EXERCISE: All that should be output is the block of lines below from the line with "Select the 3.行政确认" to the line with "is (1080, 521).", both included, exactly as written.
───── INPUT FOR THIS TASK
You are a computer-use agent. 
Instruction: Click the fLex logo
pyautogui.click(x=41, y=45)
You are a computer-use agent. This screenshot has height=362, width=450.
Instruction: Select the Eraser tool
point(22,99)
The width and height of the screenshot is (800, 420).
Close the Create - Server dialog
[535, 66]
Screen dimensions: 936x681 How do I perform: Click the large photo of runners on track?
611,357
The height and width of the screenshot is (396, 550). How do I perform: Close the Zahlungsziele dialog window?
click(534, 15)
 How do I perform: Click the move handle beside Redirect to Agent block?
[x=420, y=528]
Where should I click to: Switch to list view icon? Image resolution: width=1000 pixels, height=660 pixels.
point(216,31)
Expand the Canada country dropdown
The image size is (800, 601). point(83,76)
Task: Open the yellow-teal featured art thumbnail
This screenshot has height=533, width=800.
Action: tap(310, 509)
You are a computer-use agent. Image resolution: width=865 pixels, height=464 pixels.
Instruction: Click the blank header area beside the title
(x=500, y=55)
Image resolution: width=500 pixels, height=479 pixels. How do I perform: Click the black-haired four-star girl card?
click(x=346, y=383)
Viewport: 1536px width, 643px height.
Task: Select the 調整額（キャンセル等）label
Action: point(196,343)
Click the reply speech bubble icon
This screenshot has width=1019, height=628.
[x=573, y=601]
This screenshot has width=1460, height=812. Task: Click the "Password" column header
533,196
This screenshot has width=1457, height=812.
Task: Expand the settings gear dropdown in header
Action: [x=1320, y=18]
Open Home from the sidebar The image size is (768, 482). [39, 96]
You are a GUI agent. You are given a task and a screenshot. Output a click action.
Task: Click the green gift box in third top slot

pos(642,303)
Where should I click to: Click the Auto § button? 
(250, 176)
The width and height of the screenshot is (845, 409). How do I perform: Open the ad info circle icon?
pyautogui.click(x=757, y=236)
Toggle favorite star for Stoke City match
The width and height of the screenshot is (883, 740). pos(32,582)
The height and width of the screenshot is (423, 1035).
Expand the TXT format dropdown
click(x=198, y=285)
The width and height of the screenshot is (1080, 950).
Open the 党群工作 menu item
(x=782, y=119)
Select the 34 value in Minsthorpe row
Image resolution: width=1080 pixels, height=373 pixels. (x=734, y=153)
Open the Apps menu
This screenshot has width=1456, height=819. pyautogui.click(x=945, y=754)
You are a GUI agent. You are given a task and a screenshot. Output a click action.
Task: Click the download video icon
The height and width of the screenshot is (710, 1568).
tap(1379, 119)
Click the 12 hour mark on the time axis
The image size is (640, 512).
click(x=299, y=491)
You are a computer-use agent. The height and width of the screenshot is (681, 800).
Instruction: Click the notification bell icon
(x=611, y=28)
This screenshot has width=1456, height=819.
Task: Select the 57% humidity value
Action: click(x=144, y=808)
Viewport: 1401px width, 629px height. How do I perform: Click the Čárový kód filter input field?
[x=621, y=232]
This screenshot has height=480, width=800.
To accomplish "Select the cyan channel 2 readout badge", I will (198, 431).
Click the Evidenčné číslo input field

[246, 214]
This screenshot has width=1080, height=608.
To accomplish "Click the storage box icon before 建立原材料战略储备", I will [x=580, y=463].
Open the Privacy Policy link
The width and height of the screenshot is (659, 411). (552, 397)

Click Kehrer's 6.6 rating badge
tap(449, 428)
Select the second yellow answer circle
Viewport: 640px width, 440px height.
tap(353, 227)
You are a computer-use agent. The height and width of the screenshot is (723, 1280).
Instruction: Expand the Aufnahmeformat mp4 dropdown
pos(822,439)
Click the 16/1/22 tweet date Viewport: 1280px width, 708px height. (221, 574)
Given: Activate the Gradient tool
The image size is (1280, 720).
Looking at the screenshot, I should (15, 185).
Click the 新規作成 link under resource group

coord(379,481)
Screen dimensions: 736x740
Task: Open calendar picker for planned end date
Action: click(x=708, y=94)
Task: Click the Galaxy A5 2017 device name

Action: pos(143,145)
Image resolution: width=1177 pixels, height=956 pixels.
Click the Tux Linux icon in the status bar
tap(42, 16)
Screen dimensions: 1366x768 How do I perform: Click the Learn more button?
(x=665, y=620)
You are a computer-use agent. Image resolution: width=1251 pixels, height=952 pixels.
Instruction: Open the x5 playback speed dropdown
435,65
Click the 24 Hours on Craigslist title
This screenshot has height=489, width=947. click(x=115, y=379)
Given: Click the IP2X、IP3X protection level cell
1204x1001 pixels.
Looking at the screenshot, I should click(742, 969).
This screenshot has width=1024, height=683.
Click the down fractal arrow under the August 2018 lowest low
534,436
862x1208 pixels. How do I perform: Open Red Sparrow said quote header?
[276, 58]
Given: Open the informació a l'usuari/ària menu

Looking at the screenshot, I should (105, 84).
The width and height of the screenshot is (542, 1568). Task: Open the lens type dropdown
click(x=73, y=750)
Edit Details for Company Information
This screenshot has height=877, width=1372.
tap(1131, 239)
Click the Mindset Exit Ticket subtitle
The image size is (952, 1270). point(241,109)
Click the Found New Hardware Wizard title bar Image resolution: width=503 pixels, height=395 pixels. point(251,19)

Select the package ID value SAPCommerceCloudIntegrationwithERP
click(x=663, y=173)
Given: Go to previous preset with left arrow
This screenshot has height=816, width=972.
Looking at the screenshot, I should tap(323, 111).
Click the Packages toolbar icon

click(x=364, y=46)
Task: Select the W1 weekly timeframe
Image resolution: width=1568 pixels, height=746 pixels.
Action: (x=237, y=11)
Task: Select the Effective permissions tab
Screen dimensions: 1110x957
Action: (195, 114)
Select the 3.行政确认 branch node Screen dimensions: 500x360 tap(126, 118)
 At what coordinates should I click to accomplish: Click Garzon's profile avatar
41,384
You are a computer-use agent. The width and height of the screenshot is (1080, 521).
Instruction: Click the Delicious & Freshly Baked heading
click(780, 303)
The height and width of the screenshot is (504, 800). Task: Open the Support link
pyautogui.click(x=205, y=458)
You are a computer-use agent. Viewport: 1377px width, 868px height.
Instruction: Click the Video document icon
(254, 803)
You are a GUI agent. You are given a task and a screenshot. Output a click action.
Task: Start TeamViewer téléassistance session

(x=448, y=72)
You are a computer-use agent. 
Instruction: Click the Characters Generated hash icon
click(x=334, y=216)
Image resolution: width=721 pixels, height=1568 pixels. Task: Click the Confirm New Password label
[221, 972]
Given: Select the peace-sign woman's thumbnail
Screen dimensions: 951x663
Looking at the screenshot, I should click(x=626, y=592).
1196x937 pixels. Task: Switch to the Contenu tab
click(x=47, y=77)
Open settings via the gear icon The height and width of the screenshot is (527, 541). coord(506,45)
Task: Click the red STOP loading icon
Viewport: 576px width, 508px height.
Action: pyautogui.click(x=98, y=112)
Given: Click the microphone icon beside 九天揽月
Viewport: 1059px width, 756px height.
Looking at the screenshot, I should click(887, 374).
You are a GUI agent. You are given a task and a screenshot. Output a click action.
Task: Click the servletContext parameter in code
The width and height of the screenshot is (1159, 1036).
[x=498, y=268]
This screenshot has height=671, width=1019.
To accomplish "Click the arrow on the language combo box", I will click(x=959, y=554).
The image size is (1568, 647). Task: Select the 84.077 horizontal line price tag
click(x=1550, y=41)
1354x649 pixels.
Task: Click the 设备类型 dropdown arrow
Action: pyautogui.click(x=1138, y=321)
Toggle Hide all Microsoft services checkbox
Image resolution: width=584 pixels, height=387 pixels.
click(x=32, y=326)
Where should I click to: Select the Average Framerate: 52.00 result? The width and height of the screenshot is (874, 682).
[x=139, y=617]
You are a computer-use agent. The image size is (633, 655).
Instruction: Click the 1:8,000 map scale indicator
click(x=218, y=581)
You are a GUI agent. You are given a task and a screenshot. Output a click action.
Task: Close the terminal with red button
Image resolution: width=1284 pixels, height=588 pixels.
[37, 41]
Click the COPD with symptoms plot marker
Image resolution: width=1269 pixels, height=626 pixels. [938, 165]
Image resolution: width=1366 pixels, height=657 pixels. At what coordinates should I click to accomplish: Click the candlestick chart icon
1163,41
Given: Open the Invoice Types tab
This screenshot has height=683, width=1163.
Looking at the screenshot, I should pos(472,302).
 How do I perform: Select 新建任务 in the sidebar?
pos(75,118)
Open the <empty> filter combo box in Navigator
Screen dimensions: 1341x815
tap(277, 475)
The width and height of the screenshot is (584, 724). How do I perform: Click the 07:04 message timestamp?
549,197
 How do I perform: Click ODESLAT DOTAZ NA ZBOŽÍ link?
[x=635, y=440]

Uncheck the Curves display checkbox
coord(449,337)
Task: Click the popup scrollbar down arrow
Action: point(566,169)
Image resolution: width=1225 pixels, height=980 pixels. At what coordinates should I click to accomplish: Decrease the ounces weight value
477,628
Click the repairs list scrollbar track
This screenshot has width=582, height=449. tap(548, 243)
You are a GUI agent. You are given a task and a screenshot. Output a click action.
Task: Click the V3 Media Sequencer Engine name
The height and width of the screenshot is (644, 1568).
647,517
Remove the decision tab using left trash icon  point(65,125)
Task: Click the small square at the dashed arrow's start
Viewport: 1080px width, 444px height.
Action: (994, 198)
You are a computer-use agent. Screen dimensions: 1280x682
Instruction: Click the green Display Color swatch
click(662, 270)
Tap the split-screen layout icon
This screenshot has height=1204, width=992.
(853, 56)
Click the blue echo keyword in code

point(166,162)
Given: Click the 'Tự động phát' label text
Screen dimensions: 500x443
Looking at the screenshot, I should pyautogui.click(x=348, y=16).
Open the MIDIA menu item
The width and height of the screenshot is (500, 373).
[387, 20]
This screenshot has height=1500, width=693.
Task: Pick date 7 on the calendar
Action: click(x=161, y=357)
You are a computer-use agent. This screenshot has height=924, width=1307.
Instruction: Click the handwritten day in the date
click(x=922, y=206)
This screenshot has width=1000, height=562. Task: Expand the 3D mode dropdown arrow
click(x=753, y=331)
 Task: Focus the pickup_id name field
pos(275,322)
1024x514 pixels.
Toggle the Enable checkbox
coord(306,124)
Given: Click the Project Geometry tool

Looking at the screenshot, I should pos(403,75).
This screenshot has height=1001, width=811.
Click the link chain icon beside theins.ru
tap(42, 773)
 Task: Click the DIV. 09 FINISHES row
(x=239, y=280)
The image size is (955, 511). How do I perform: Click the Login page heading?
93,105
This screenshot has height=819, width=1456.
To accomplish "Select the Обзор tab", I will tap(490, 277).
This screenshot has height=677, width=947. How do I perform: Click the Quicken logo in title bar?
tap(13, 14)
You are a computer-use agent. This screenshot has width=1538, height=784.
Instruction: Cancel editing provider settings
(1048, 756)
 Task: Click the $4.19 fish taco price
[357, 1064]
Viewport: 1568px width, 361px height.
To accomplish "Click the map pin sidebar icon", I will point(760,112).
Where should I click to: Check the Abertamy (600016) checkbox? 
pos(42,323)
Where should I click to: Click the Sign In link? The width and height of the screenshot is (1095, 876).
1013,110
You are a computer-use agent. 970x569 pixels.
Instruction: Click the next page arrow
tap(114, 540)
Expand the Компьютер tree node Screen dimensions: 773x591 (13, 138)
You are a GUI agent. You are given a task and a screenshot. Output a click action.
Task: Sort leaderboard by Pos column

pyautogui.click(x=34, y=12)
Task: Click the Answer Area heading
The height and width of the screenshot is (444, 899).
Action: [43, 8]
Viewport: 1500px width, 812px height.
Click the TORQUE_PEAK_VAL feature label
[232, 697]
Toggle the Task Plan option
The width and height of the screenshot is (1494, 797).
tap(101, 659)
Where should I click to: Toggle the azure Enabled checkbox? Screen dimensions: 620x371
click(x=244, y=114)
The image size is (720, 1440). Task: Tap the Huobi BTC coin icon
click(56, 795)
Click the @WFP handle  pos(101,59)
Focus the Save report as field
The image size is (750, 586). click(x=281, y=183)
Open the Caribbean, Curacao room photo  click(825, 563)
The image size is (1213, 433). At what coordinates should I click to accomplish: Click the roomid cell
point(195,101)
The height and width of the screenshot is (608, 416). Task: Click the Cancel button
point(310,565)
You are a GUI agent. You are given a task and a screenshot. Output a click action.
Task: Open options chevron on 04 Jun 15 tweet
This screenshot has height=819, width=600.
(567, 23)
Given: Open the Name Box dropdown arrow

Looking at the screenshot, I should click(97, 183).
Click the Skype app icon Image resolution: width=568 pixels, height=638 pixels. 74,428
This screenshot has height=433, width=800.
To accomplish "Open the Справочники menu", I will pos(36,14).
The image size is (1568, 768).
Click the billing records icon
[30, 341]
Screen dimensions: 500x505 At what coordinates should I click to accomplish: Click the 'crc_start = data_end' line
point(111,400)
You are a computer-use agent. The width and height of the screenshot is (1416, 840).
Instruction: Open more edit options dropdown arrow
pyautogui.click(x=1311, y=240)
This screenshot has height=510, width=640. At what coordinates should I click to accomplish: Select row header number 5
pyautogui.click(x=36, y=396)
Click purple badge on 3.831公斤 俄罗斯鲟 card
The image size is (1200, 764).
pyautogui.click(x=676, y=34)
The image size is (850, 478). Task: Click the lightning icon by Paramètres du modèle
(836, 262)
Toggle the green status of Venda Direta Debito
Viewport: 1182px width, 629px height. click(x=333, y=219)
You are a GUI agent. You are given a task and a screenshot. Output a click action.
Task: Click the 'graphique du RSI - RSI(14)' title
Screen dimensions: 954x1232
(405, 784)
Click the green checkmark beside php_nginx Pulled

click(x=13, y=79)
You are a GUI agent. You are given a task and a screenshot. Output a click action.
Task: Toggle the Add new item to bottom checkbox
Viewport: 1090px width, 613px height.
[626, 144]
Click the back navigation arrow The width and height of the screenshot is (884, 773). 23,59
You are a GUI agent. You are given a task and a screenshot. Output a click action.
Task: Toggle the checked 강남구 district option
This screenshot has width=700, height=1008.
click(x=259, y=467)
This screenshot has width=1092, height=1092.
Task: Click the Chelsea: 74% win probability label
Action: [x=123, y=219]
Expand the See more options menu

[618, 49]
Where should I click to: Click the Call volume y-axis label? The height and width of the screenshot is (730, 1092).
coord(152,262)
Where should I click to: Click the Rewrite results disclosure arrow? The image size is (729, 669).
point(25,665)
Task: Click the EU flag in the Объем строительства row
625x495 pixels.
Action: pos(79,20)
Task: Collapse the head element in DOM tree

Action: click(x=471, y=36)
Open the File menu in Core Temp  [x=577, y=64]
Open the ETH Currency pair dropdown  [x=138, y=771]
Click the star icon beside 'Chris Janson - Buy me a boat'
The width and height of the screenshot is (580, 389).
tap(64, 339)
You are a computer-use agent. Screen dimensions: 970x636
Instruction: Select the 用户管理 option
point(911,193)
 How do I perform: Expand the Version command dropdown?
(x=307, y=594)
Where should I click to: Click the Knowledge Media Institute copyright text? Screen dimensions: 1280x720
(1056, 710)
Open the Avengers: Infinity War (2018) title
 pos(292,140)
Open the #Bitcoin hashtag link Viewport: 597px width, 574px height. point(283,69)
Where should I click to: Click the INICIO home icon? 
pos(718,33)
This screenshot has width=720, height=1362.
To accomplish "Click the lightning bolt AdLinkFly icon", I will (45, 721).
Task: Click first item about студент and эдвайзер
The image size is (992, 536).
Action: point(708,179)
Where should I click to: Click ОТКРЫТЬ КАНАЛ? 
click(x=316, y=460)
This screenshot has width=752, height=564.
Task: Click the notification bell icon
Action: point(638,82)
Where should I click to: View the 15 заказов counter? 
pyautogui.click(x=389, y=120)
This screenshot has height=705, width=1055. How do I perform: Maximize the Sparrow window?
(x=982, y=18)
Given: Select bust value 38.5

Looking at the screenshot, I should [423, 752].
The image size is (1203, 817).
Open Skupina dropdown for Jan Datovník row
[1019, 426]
──────────
WRITTEN ANSWER:
Select the 3.行政确认 branch node Screen dimensions: 500x360 tap(126, 118)
 At what coordinates should I click to accomplish: Click Garzon's profile avatar
41,384
You are a computer-use agent. The width and height of the screenshot is (1080, 521).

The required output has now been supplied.